**Problem statement**
Using the data beneath this instruction, retype only the lines from the one that contains "Instruction: Click the user profile avatar" down to the one that contains "The width and", both included, exactly as they appear.

(Entries taken from a collection)
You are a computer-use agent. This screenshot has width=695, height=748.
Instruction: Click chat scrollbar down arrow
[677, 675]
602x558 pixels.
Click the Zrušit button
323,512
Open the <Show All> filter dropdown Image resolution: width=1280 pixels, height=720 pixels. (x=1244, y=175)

--

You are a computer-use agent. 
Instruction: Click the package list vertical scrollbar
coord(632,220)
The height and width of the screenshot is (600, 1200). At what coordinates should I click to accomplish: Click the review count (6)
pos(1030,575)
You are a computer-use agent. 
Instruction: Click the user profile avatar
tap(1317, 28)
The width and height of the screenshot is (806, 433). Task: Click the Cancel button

**Your response**
Instruction: Click the user profile avatar
tap(1317, 28)
The width and height of the screenshot is (806, 433). Task: Click the Cancel button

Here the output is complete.